## What you should do
Check each line of the data for "agent", and copy the ones that have it.

## The records
* * *

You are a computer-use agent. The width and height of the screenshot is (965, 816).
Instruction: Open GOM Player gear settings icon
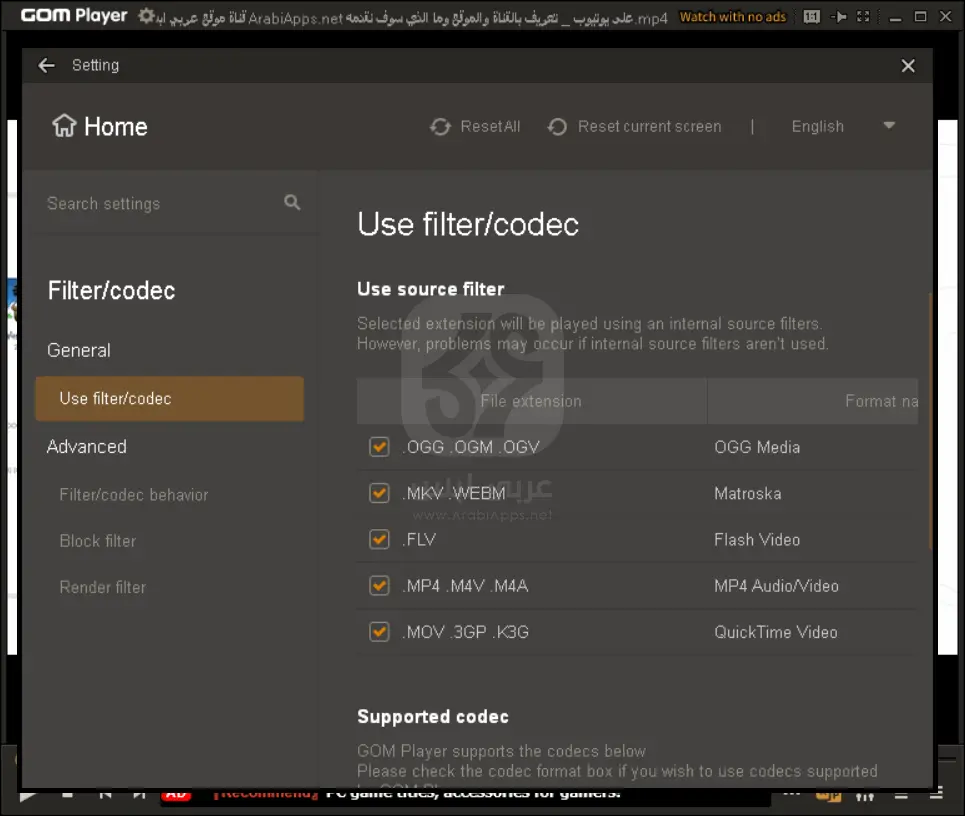tap(147, 16)
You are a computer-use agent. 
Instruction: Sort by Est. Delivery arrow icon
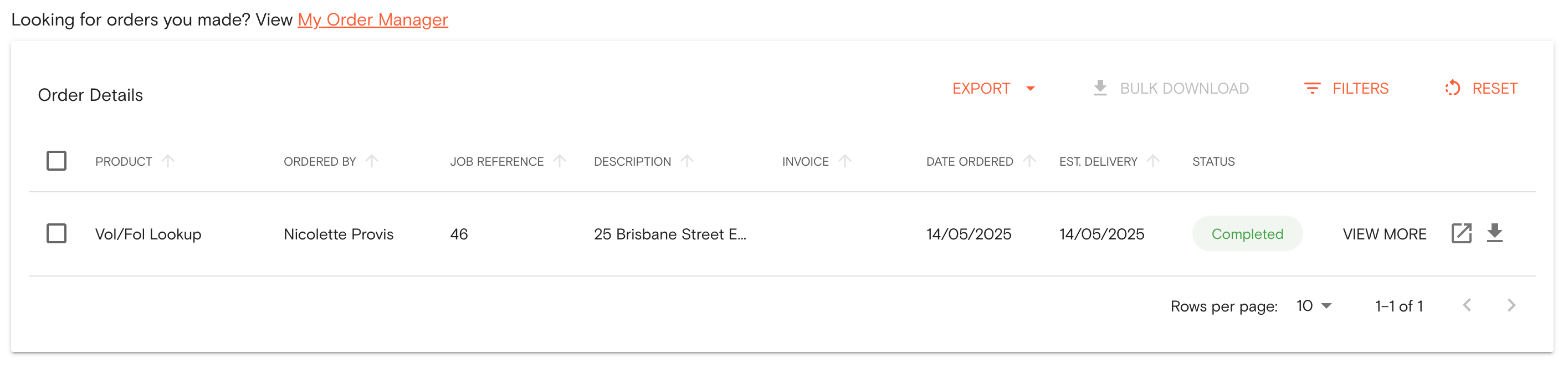point(1153,161)

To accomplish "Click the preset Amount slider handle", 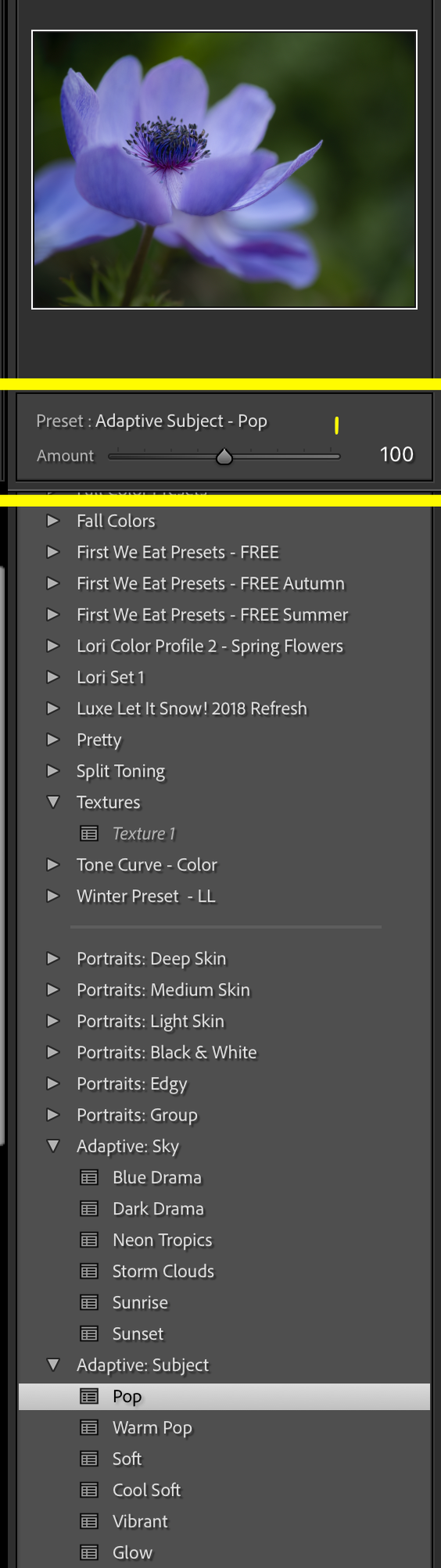I will coord(224,457).
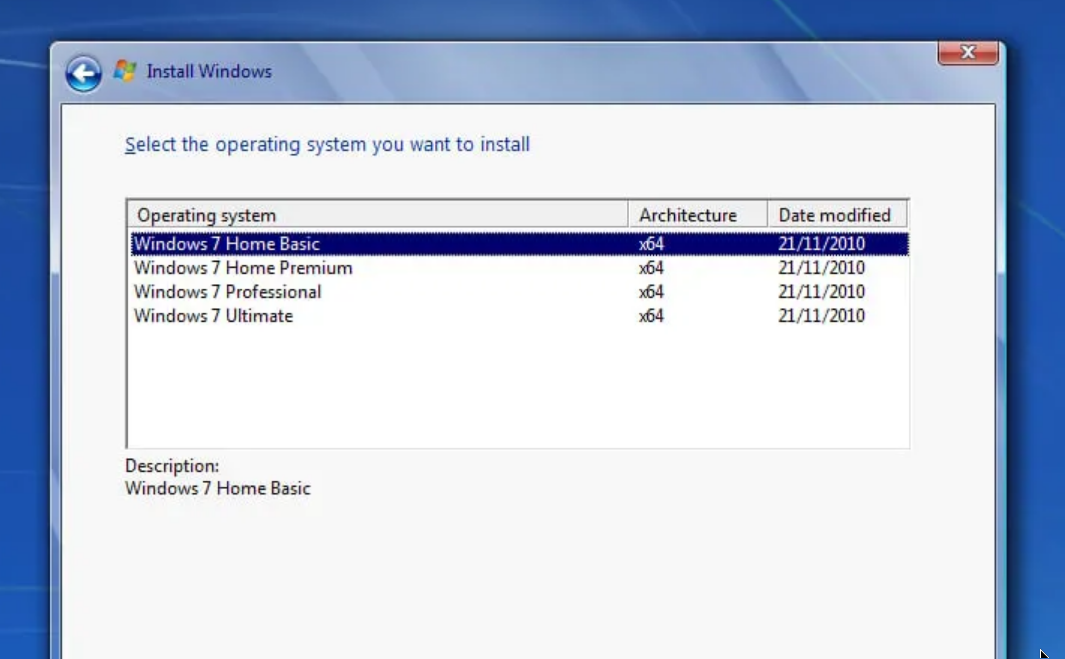Click the Description label below the list
The width and height of the screenshot is (1065, 659).
[172, 466]
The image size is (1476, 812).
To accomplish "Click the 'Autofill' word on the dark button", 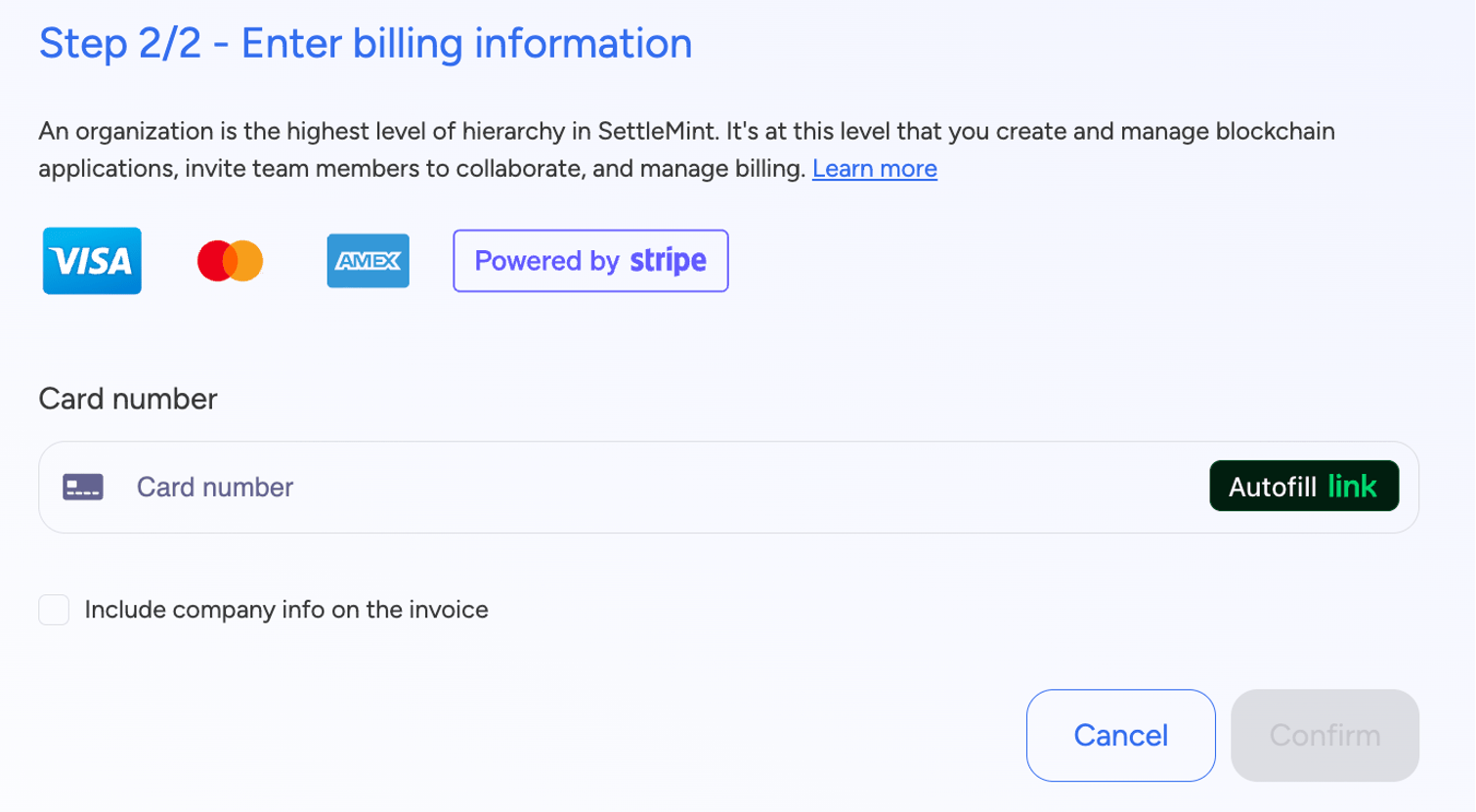I will coord(1273,485).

* * *

## Output for this exercise
You are a computer-use agent. The width and height of the screenshot is (965, 816).
You are a computer-use agent. 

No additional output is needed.